The start of a mini-cold war with Russia

If tensions continue to mount, there could be a fray at the G-8 summit.

Soulmates no longer, President Bush seems to be almost spoiling for a fight with Russian President Vladimir Putin, whom he accuses of turning his back on democratization.

Vice President Dick Cheney told a conference in Vilnius, Lithuania, that the Russian regime had unfairly restricted people's rights and used its oil and gas resources to intimidate Ukraine, its neighbor.

Then the vice president flew off to the oil-rich former Soviet republic, Kazakhstan, where onetime Communist bureaucrat Nursultan Nazarbayev rules with an iron hand and has banned all opposition parties. There, Mr. Cheney praised progress toward democratization, which many find hard to discern.

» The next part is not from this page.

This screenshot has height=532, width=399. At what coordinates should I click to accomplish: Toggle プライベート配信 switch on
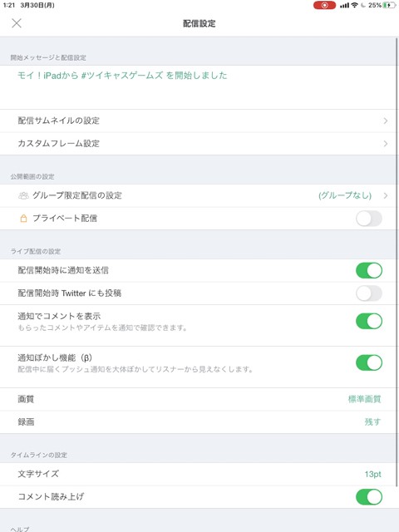click(369, 219)
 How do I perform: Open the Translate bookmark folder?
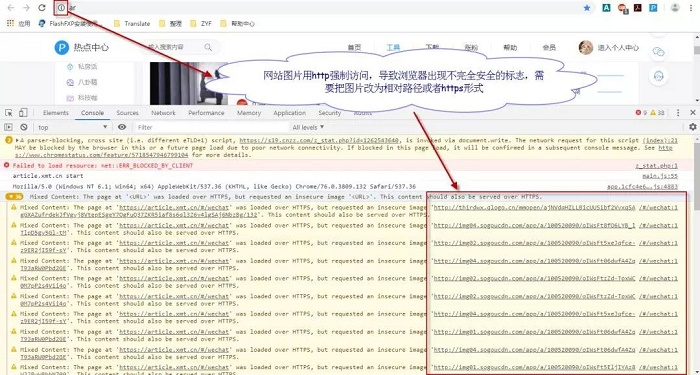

He also talked to Mr. Nazarbayev about building an oil pipeline that would bypass Russia.

It is as though the United States, along with former Soviet republics and satellites, is seeking to draw a George Kennan-like line of containment, a sort of cordon sanitaire, around an unreconstructed Russia.

If tensions continue to mount, there could be a donnybrook at the summit of the G-8 industrial powers in St. Petersburg in mid-July, where Russia will be presiding for the first time.

It is hard to figure out why the Bush administration is starting this new little cold war with Russia. Russia must be prevailed upon not to veto United Nations sanctions on Iran if there is to be any hope of getting a strong resolution. Russia is also an asset in the fight against terrorism. Russia's huge stockpile of nuclear weapons is never very far from American strategic thinking.

A recent report of a bipartisan task force assembled by the Council on Foreign Relations said that US-Russian relations are headed in the wrong direction. The task force, saying that Putin is presiding over a rollback of Russian democracy, recommends what it calls a "de facto revival of the group of seven" - that is, a separate meeting without Russia.

That idea is not likely to sit well with the Russian hosts in St. Petersburg. One way or another, relations with Russia seem headed for trouble.

Daniel Schorr is a senior news analyst at National Public Radio.